## Problem statement
Reproduce every line of the following data verbatim, without changing anything.

(Items taken from a data source)
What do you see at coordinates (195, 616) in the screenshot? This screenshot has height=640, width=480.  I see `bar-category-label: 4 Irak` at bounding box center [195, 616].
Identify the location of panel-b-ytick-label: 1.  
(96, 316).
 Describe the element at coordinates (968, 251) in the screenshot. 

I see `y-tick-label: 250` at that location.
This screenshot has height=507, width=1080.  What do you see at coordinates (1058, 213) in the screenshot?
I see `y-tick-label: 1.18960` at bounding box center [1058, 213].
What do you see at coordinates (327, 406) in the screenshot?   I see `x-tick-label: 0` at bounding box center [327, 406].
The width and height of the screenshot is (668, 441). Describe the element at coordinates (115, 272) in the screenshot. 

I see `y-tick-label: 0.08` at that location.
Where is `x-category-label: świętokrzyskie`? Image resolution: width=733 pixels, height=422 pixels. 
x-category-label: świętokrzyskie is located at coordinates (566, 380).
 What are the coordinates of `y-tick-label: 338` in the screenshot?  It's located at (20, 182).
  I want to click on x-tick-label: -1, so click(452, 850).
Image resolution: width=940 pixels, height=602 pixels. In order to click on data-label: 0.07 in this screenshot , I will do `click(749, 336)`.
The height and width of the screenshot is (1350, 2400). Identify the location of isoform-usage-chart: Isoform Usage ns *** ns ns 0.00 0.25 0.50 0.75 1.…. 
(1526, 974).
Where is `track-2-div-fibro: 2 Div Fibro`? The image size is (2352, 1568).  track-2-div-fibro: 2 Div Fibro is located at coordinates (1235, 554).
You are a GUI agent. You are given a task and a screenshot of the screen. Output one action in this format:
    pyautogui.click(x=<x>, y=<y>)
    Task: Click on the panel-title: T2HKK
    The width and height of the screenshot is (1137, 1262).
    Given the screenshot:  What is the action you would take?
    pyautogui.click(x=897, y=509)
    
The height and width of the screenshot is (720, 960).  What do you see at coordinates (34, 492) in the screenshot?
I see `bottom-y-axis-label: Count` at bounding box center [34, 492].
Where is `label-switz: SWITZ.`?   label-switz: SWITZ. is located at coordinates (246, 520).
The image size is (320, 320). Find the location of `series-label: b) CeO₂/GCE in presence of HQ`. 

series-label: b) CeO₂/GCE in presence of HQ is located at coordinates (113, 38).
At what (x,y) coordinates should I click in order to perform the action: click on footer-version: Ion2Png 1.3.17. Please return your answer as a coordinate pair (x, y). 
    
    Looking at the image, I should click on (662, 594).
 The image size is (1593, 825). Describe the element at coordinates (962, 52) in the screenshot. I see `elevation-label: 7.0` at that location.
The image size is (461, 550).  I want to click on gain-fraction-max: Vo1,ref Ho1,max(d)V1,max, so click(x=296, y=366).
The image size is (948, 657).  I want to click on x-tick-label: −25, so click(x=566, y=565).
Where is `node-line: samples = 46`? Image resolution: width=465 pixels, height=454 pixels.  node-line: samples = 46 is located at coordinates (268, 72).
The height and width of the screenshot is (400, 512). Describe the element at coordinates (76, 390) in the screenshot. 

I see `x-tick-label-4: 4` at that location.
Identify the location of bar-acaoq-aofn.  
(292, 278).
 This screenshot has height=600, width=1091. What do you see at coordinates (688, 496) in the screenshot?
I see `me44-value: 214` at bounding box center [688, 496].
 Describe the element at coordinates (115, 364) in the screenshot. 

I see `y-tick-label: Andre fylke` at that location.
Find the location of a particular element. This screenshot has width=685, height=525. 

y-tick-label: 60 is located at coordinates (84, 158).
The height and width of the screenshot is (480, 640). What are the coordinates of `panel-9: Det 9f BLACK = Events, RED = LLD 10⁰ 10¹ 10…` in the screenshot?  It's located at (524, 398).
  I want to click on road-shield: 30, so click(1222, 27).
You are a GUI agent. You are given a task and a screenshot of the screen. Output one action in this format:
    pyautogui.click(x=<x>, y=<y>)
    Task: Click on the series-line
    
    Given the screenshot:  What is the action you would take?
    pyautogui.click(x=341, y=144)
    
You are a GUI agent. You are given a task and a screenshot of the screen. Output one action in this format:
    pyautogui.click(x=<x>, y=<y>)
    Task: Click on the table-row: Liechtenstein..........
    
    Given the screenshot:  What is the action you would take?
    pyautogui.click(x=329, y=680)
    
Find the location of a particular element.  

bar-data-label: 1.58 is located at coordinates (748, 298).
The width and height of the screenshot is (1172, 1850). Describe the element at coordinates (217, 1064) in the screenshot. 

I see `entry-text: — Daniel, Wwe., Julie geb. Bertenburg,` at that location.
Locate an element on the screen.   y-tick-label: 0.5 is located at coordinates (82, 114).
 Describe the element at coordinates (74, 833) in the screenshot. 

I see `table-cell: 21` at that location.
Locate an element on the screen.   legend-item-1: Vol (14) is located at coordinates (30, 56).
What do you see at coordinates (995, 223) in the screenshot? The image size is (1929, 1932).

## Answer for the task
What do you see at coordinates (195, 616) in the screenshot? This screenshot has height=640, width=480.  I see `bar-category-label: 4 Irak` at bounding box center [195, 616].
Identify the location of panel-b-ytick-label: 1.  
(96, 316).
 Describe the element at coordinates (968, 251) in the screenshot. 

I see `y-tick-label: 250` at that location.
This screenshot has height=507, width=1080.  What do you see at coordinates (1058, 213) in the screenshot?
I see `y-tick-label: 1.18960` at bounding box center [1058, 213].
What do you see at coordinates (327, 406) in the screenshot?   I see `x-tick-label: 0` at bounding box center [327, 406].
The width and height of the screenshot is (668, 441). Describe the element at coordinates (115, 272) in the screenshot. 

I see `y-tick-label: 0.08` at that location.
Where is `x-category-label: świętokrzyskie`? Image resolution: width=733 pixels, height=422 pixels. 
x-category-label: świętokrzyskie is located at coordinates (566, 380).
 What are the coordinates of `y-tick-label: 338` in the screenshot?  It's located at (20, 182).
  I want to click on x-tick-label: -1, so click(452, 850).
Image resolution: width=940 pixels, height=602 pixels. In order to click on data-label: 0.07 in this screenshot , I will do `click(749, 336)`.
The height and width of the screenshot is (1350, 2400). Identify the location of isoform-usage-chart: Isoform Usage ns *** ns ns 0.00 0.25 0.50 0.75 1.…. 
(1526, 974).
Where is `track-2-div-fibro: 2 Div Fibro`? The image size is (2352, 1568).  track-2-div-fibro: 2 Div Fibro is located at coordinates (1235, 554).
You are a GUI agent. You are given a task and a screenshot of the screen. Output one action in this format:
    pyautogui.click(x=<x>, y=<y>)
    Task: Click on the panel-title: T2HKK
    The width and height of the screenshot is (1137, 1262).
    Given the screenshot:  What is the action you would take?
    pyautogui.click(x=897, y=509)
    
The height and width of the screenshot is (720, 960).  What do you see at coordinates (34, 492) in the screenshot?
I see `bottom-y-axis-label: Count` at bounding box center [34, 492].
Where is `label-switz: SWITZ.`?   label-switz: SWITZ. is located at coordinates (246, 520).
The image size is (320, 320). Find the location of `series-label: b) CeO₂/GCE in presence of HQ`. 

series-label: b) CeO₂/GCE in presence of HQ is located at coordinates (113, 38).
At what (x,y) coordinates should I click in order to perform the action: click on footer-version: Ion2Png 1.3.17. Please return your answer as a coordinate pair (x, y). 
    
    Looking at the image, I should click on (662, 594).
 The image size is (1593, 825). Describe the element at coordinates (962, 52) in the screenshot. I see `elevation-label: 7.0` at that location.
The image size is (461, 550).  I want to click on gain-fraction-max: Vo1,ref Ho1,max(d)V1,max, so click(x=296, y=366).
The image size is (948, 657).  I want to click on x-tick-label: −25, so click(x=566, y=565).
Where is `node-line: samples = 46`? Image resolution: width=465 pixels, height=454 pixels.  node-line: samples = 46 is located at coordinates (268, 72).
The height and width of the screenshot is (400, 512). Describe the element at coordinates (76, 390) in the screenshot. 

I see `x-tick-label-4: 4` at that location.
Identify the location of bar-acaoq-aofn.  
(292, 278).
 This screenshot has height=600, width=1091. What do you see at coordinates (688, 496) in the screenshot?
I see `me44-value: 214` at bounding box center [688, 496].
 Describe the element at coordinates (115, 364) in the screenshot. 

I see `y-tick-label: Andre fylke` at that location.
Find the location of a particular element. This screenshot has width=685, height=525. 

y-tick-label: 60 is located at coordinates (84, 158).
The height and width of the screenshot is (480, 640). What are the coordinates of `panel-9: Det 9f BLACK = Events, RED = LLD 10⁰ 10¹ 10…` in the screenshot?  It's located at (524, 398).
  I want to click on road-shield: 30, so click(1222, 27).
You are a GUI agent. You are given a task and a screenshot of the screen. Output one action in this format:
    pyautogui.click(x=<x>, y=<y>)
    Task: Click on the series-line
    
    Given the screenshot:  What is the action you would take?
    pyautogui.click(x=341, y=144)
    
You are a GUI agent. You are given a task and a screenshot of the screen. Output one action in this format:
    pyautogui.click(x=<x>, y=<y>)
    Task: Click on the table-row: Liechtenstein..........
    
    Given the screenshot:  What is the action you would take?
    pyautogui.click(x=329, y=680)
    
Find the location of a particular element.  

bar-data-label: 1.58 is located at coordinates (748, 298).
The width and height of the screenshot is (1172, 1850). Describe the element at coordinates (217, 1064) in the screenshot. 

I see `entry-text: — Daniel, Wwe., Julie geb. Bertenburg,` at that location.
Locate an element on the screen.   y-tick-label: 0.5 is located at coordinates (82, 114).
 Describe the element at coordinates (74, 833) in the screenshot. 

I see `table-cell: 21` at that location.
Locate an element on the screen.   legend-item-1: Vol (14) is located at coordinates (30, 56).
What do you see at coordinates (995, 223) in the screenshot? The image size is (1929, 1932).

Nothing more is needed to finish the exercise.